- Text under study:
--

Posted: Saturday, March 12, 2011 3:30 am

By Linda Turley-Hansen turleyhansen@gmail.com , guest commentary East Valley Tribune

Linda Turley Hansen or Linda Turley-Hansen It's necessary to turn our heads from the obscenity of Washington, the Middle East and Arizona's economic struggles long enough to protect the home front.

The creep of porn is always there, always waiting. If you care about family and kids, you stay on top of this insidious, social problem. While distracted by a weakened economy and other politics, our children and relationships are vulnerable and remain under attack.

In surfing our satellite television service, already narrowed when we cancelled HBO due to porn programs, I stopped at Starz's original series "Spartacus." Within minutes, the show involved violent, graphic sex with frontal nudity, male and female. Aghast, I checked online reviews. One described the show this way: "Sex is everywhere... it punishes the audience with astonishingly, grotesque sex scenes."

Sexual "art" can be a hook to hell. And, many are easily baited. Americans spend upwards of $14 billion a year on the junk and it's the top seller on the Web. The addiction is so insidious, experts tell us it creates changes within our brains.

Parents, it always comes back to us. Always. We're the real "homeland protection." Don't ever assume that porn warnings are just another wild-eyed opinion that threatens free speech. And, don't assume it's an OK adult pastime.

Here's a personal story shared by a family friend. The names are changed for obvious reasons:

Bobby was exposed to his first porn during his elementary years. His dad didn't hide it, nor were the dad's lewd pictures of himself hidden. Bobby's long, contagious road of sexual addiction began.

After the impact of pictures wore off, as a young man, he turned to flashing his genitals. Grade school children were his first targets. Eventually, he was kicked out of the military after being arrested on lewd charges. All while his wife, Cheryl, tried to create a normal family. By this time, Bobby was into hard porn.

--

- Data records:
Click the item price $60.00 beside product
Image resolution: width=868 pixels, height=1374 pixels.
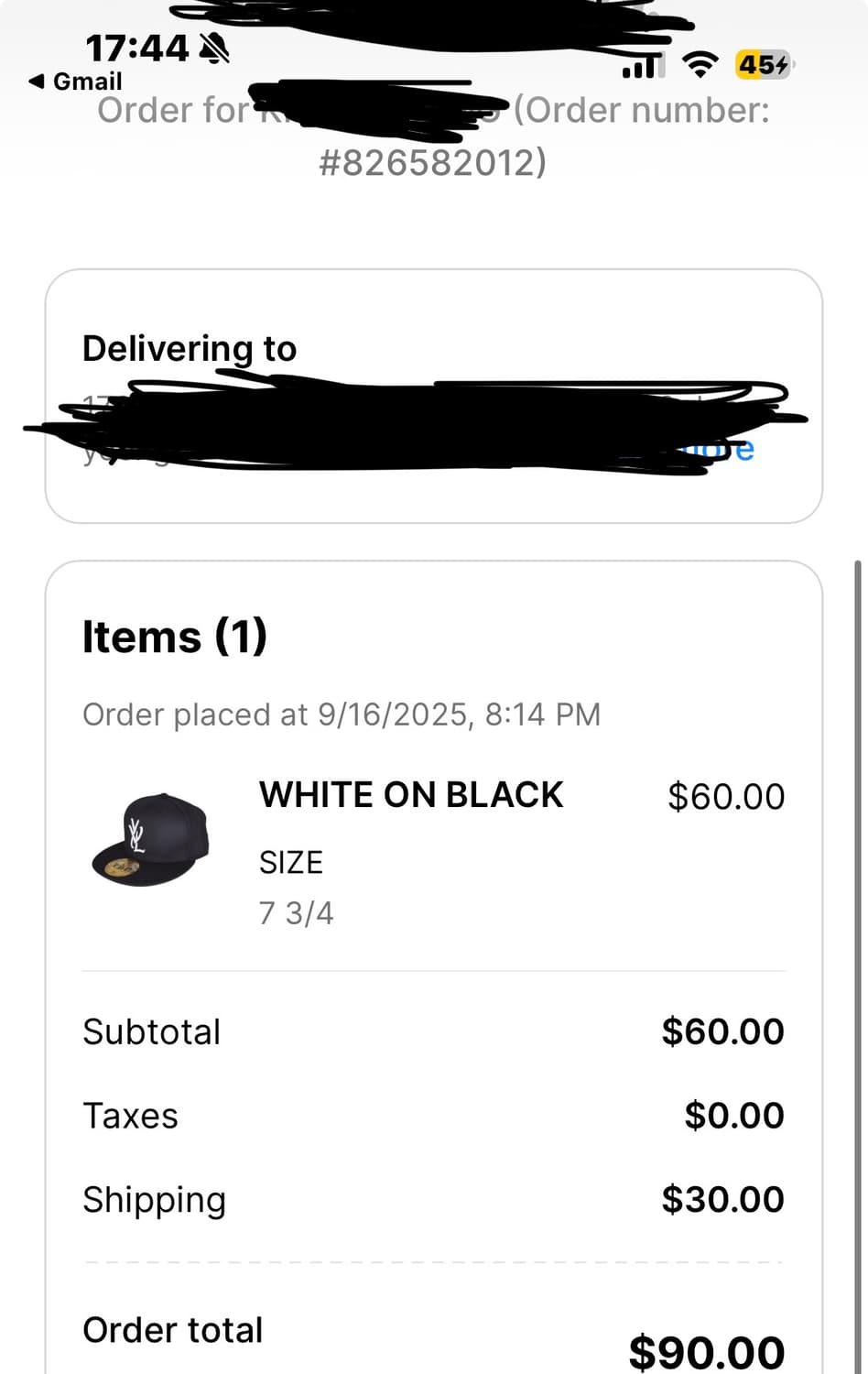click(725, 797)
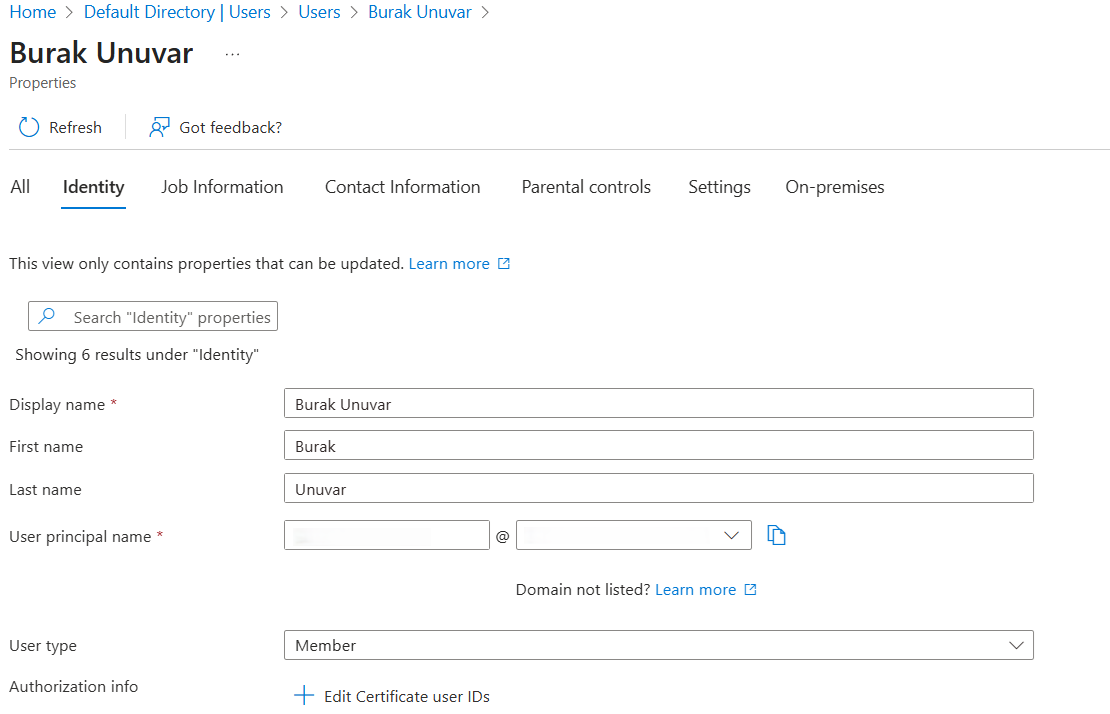This screenshot has height=714, width=1110.
Task: Click the plus icon for Certificate user IDs
Action: (x=304, y=696)
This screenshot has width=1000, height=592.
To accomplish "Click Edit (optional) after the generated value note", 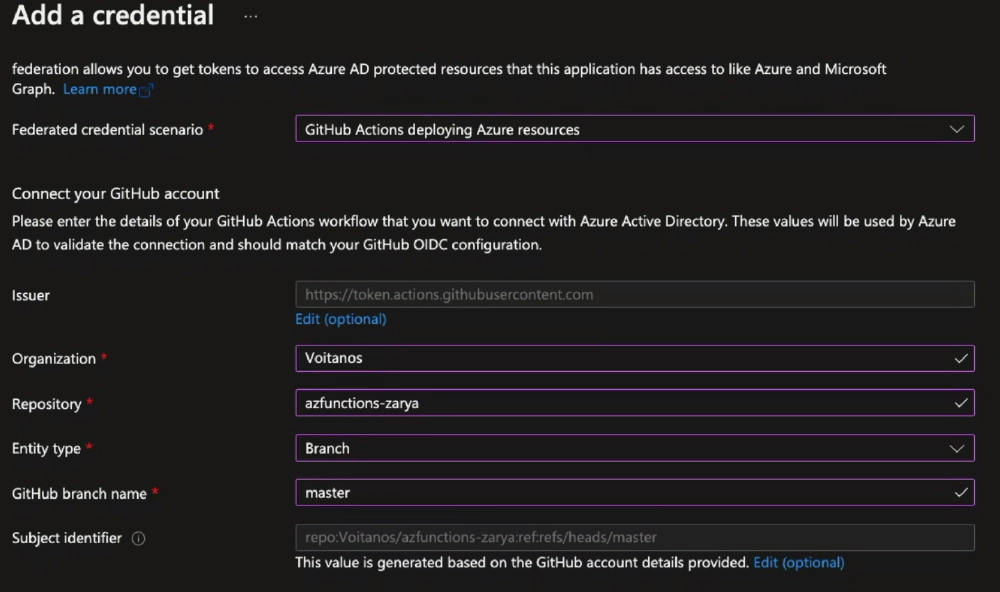I will click(x=798, y=562).
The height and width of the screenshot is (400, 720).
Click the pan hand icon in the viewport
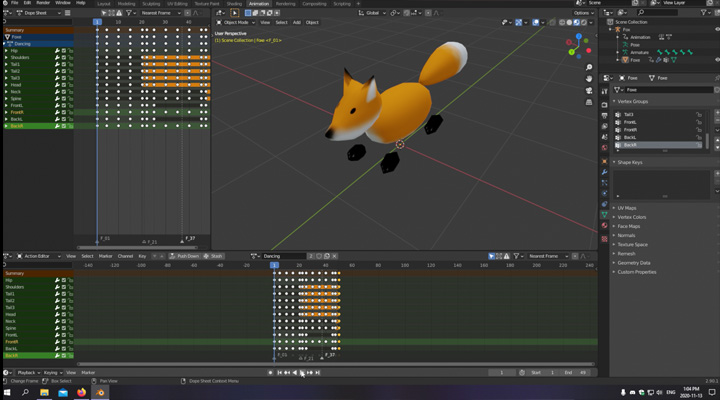[x=589, y=79]
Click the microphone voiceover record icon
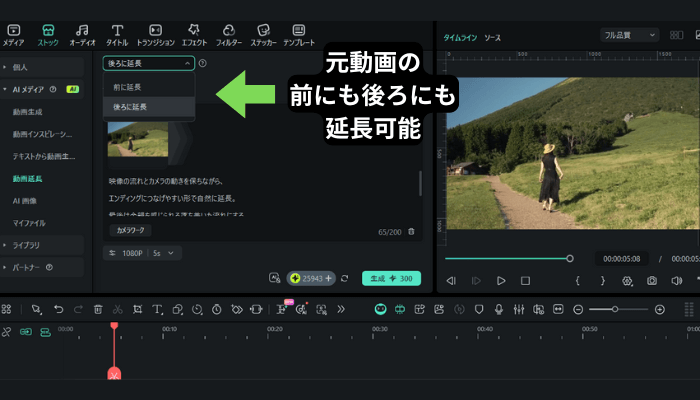 click(x=497, y=310)
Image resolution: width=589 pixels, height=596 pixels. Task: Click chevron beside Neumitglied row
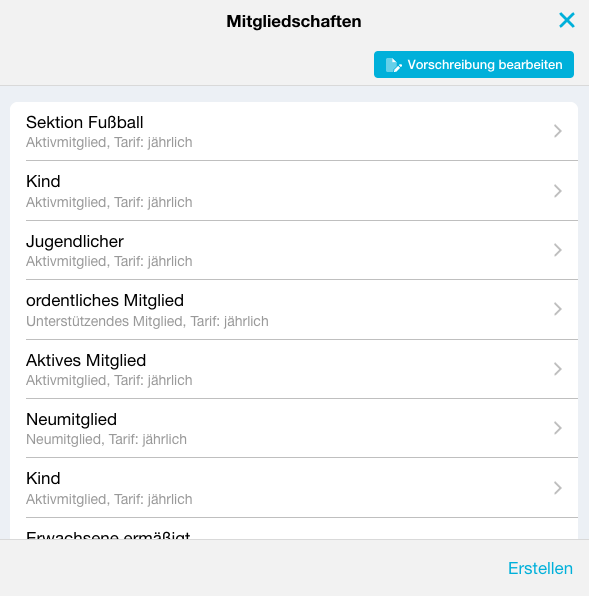[x=557, y=428]
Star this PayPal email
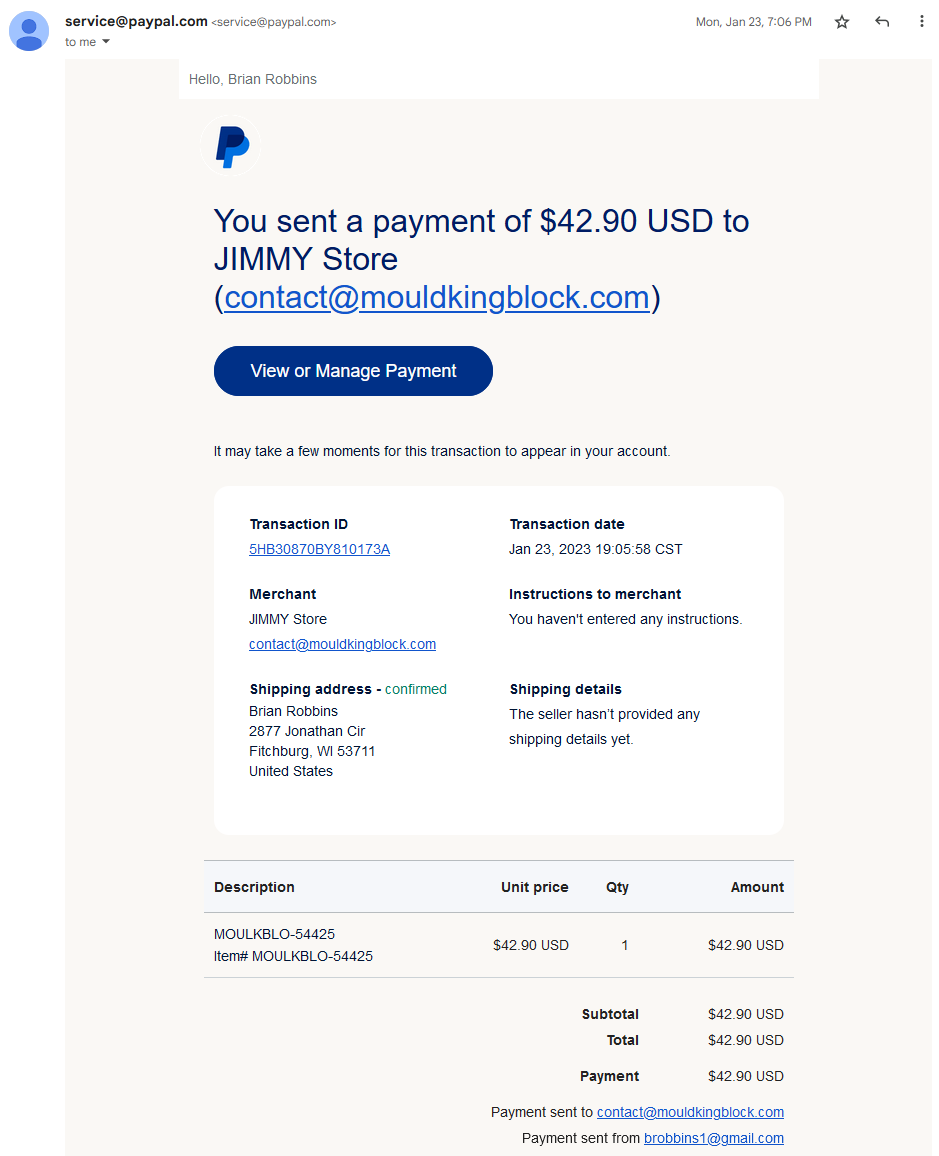939x1156 pixels. 842,22
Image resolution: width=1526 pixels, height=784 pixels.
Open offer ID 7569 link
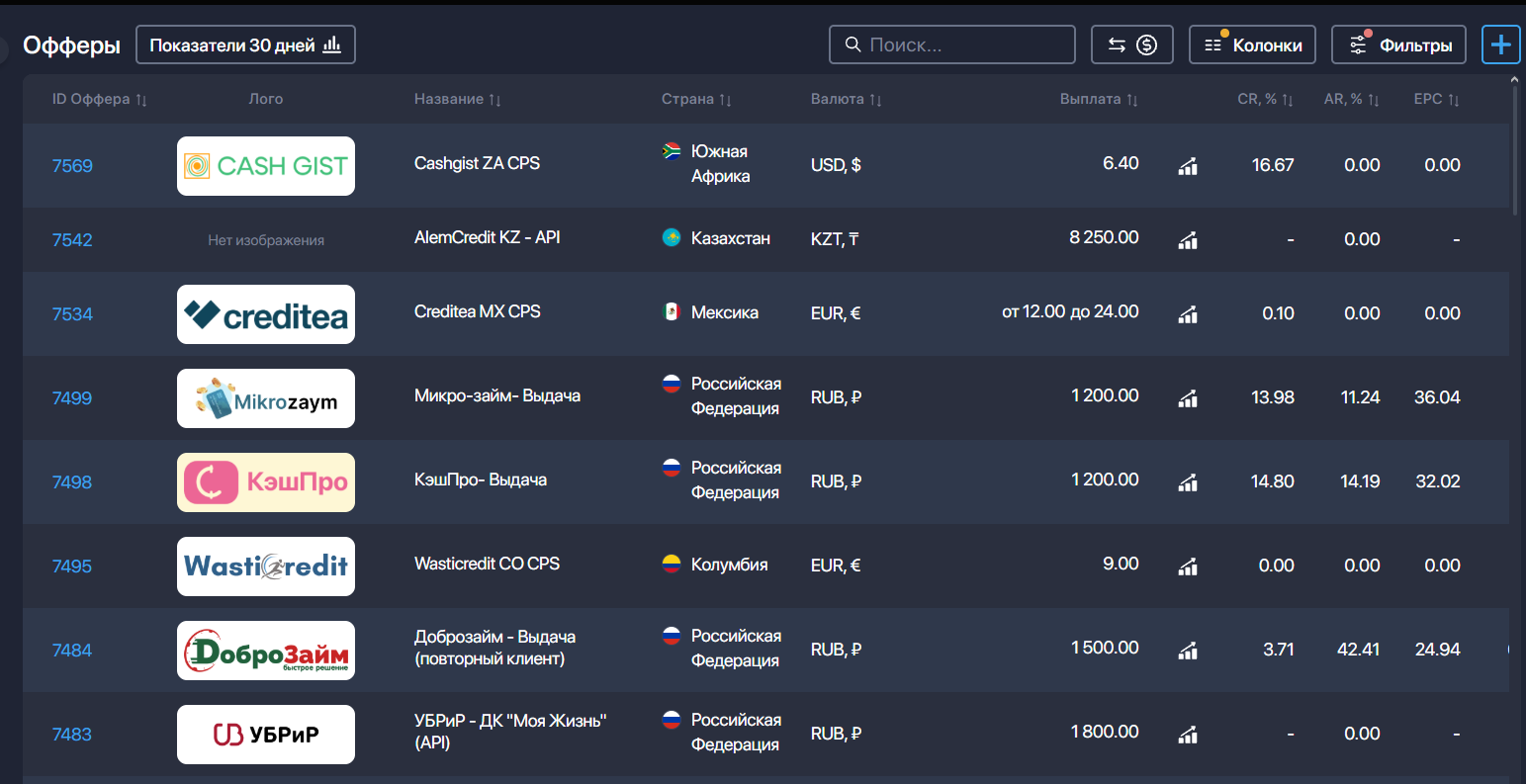(72, 166)
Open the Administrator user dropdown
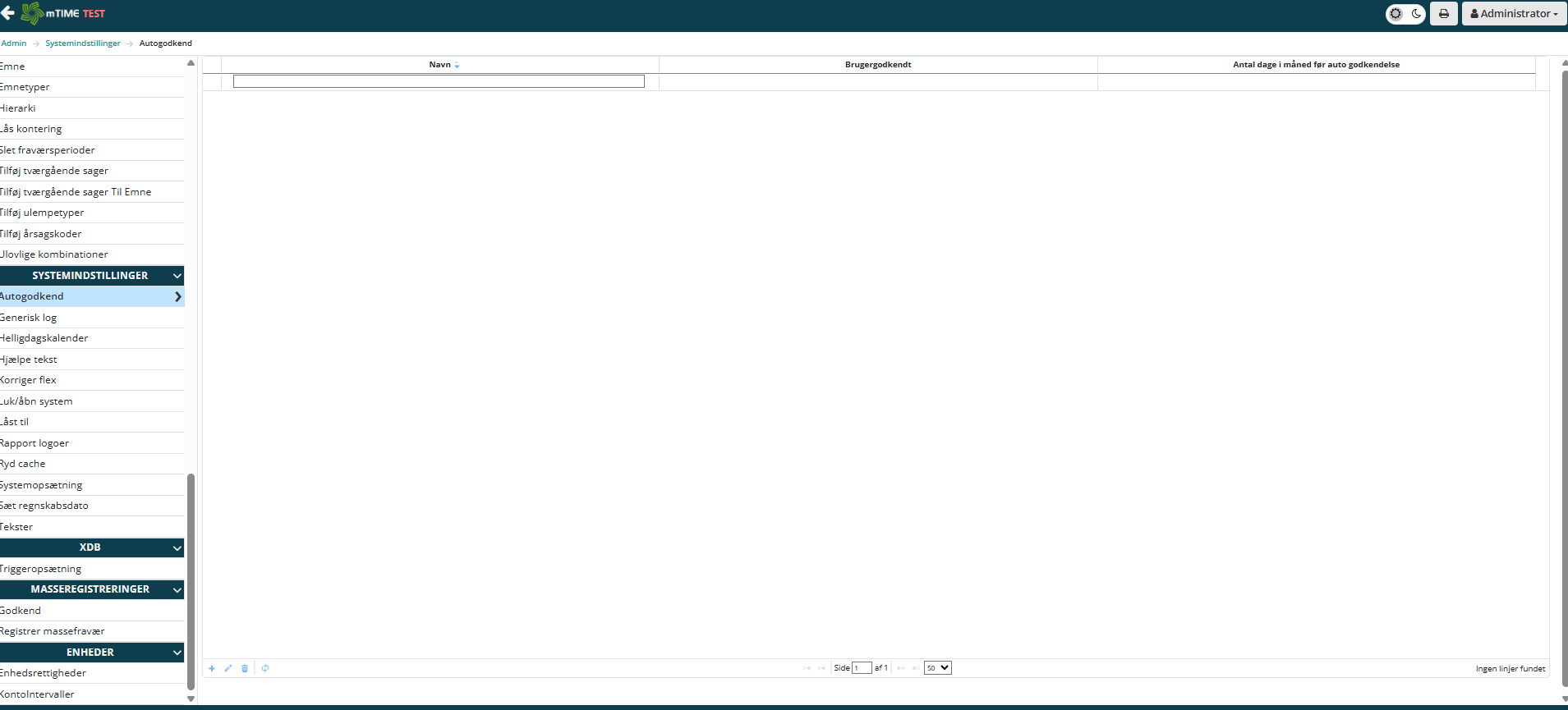 coord(1514,14)
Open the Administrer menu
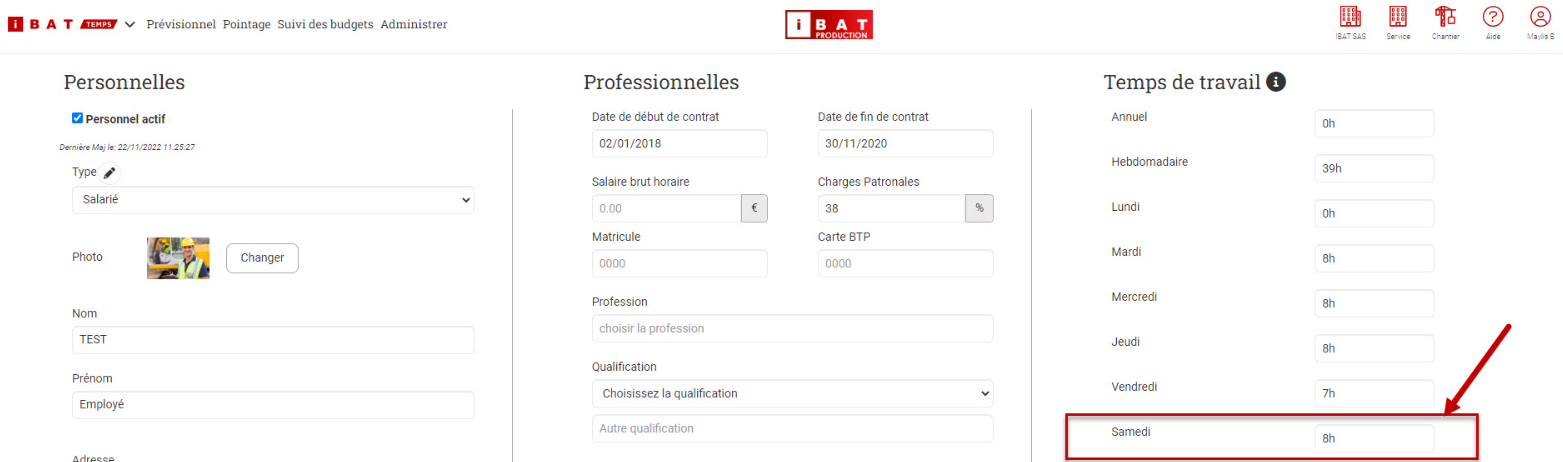This screenshot has width=1563, height=462. pyautogui.click(x=414, y=25)
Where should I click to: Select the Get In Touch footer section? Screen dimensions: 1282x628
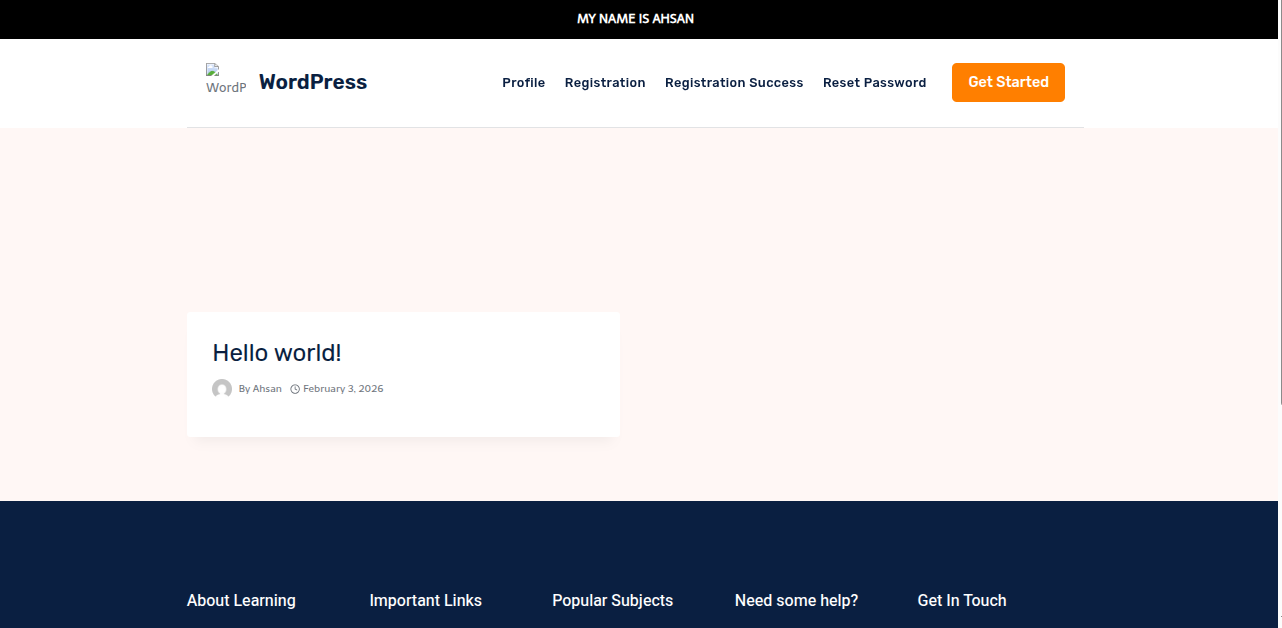click(x=961, y=600)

--

- Task instructions:
(A) From the guest commentary, copy everything from "Linda Turley Hansen" down to "the home front.".
(B) In the guest commentary, what does the writer say we need to turn our heads from to protect the home front? List each one.
The lines have nothing to do with the guest commentary.

- Expected responses:
(A)
Linda Turley Hansen or Linda Turley-Hansen It's necessary to turn our heads from the obscenity of Washington, the Middle East and Arizona's economic struggles long enough to protect the home front.

(B)
- Washington
- the Middle East
- Arizona's economic struggles